Directions for this task: Exact reproduction of the data is required, with images excluded.

(Stored records)
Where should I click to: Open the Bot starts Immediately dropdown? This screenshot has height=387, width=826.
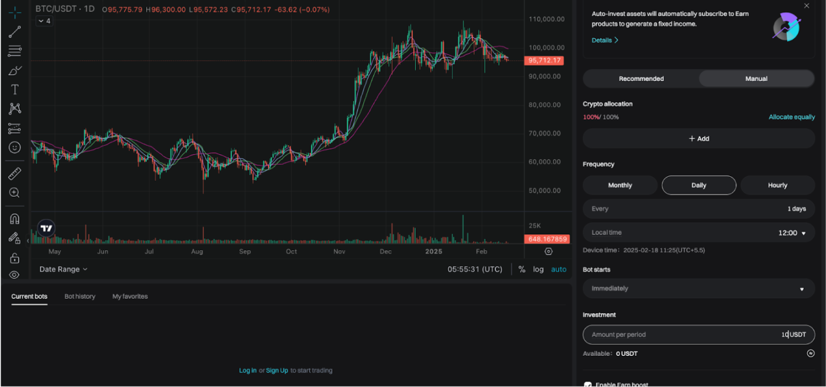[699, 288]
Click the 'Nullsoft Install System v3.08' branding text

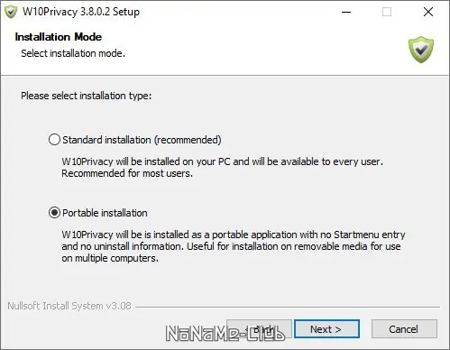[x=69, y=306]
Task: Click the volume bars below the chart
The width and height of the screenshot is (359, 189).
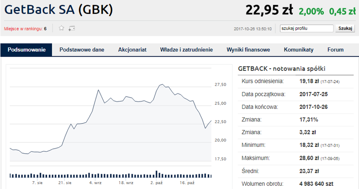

Exercise answer:
Where should I click to: Open the Bot starts Immediately dropdown? This screenshot has height=387, width=826.
[699, 288]
Click the 'Nullsoft Install System v3.08' branding text

[x=69, y=306]
Task: Click the volume bars below the chart
The width and height of the screenshot is (359, 189).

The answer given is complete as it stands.